Norm
ABGB §427Kopf
SZ 39/140
Spruch
Ein mit Losungswort versehenes Sparbuch wird durch Übergabe und Mitteilung des Losungswortes ins Eigentum des Übernehmers übertragen
Wenn eine Forderung schenkungsweise zediert wird, bedarf es der Form eines Notariatsaktes gemäß § 1 (1) lit. d NotZwG. dann nicht, wenn eine wirkliche Übergabe im Sinne des § 427 ABGB. stattgefunden hat
Entscheidung vom 8. September 1966, 1 Ob 204/66
I. Instanz: Landesgericht für Zivilrechtssachen Wien; II. Instanz:
Oberlandesgericht Wien
Text
Am 19. Oktober 1961 starb Anton F., der Vater der Parteien, ohne Hinterlassung einer letztwilligen Verfügung. Die Verlassenschaft wurde vom Bezirksgericht H. zu 1 A .../61 abgehandelt. Der Nachlaß wurde auf Grund des Gesetzes je zur Hälfte den erblasserischen Kindern Johann F. (Beklagter) und Hermine F. (Klägerin) am 17. November 1961 eingeantwortet. Zum Nachlaß gehörten u. a. die Liegenschaften EZ. 3486 und EZ. 3487, beide KG. O., die je zur Hälfte in das Eigentum der Parteien übergingen. Im Einverständnis mit der Klägerin veräußerte der Beklagte die Liegenschaften im Jänner 1962. Der Beklagte berichtete der Klägerin, der auf sie entfallende Anteil am Veräußerungserlös betrage 350.000 S. Er wies zwar der Klägerin einen Kaufvertrag vor, der nur einen Kaufpreis von 600.000 S enthielt, fügte aber hinzu, den Rest habe er "schwarz" erhalten. Der Beklagte folgte der Klägerin einen Betrag von 200.000 S aus und vereinbarte mit ihr hinsichtlich des Restes von 150.000 S, daß er den Betrag als Darlehen gegen monatliche Zinsen von 1000 S bei einjähriger Kündigungsfrist behalten solle. Bis einschließlich Dezember 1964 entrichtete der Beklagte die Zinsen. Im März 1964 kundigte die Klägerin das Darlehen für März 1965 auf. Sie begehrt nun den vollen Kapitalbetrag und die auf die Monate Jänner bis März 1965 entfallenden Zinsen, somit zusammen 153.000 S s. A.

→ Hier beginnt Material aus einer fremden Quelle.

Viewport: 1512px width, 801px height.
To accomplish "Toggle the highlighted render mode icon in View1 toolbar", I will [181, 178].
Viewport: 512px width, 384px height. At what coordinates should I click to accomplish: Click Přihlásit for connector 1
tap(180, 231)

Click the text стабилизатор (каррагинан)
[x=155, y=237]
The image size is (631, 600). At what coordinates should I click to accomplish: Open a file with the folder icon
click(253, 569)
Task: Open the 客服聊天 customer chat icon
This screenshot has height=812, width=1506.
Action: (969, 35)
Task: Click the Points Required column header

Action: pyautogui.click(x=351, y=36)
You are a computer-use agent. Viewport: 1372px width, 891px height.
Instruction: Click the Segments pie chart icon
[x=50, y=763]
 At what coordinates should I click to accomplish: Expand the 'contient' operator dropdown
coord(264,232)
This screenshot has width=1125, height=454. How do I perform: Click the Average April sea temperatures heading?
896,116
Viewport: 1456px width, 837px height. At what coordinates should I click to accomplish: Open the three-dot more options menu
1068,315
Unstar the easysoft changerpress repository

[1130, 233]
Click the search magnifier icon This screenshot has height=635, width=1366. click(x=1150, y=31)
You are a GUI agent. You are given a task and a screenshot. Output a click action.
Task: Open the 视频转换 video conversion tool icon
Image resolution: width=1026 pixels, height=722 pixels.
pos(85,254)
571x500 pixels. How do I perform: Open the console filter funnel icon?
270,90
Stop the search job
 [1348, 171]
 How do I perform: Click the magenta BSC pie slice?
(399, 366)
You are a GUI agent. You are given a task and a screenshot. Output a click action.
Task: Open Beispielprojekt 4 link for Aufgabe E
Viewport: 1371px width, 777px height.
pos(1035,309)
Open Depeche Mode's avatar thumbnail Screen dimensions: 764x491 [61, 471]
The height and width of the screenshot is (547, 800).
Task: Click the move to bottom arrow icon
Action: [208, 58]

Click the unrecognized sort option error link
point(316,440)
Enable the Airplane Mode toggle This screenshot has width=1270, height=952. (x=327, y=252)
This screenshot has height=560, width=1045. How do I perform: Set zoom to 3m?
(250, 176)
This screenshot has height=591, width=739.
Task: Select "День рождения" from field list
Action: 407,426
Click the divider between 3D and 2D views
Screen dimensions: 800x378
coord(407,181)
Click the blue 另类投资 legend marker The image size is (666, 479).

Gegen die Darlehensforderung selbst erhob der Beklagte verschiedene Einwendungen, von denen er nur noch den Standpunkt durchzusetzen versucht, er habe nicht 150.000 S sondern nur 100.000 S erhalten. Im übrigen wendete er drei Gegenforderungen von zusammen 94.552.30 S ein. In erster Linie behauptete er, der Klägerin seien vier Banksparbücher der Österreichischen Länderbank AG. mit einem Einlagenstand von 180.000 S zugekommen, die zur Verlassenschaft nach Anton F. gehörten, weshalb die Hälfte von 90.000 S ihm gehöre. Weiter begehrte er 1037.30 S als Hälfte eines Betrages von 2074.59 S, den er als Grundsteuer und als Prozeßkosten für die Verlassenschaft aufgewendet habe, und schließlich begehrte er 3515 S d. i. die Hälfte des Betrages von 7030 S, die er aus Mitteln der Verlassenschaft der Klägerin übergeben habe.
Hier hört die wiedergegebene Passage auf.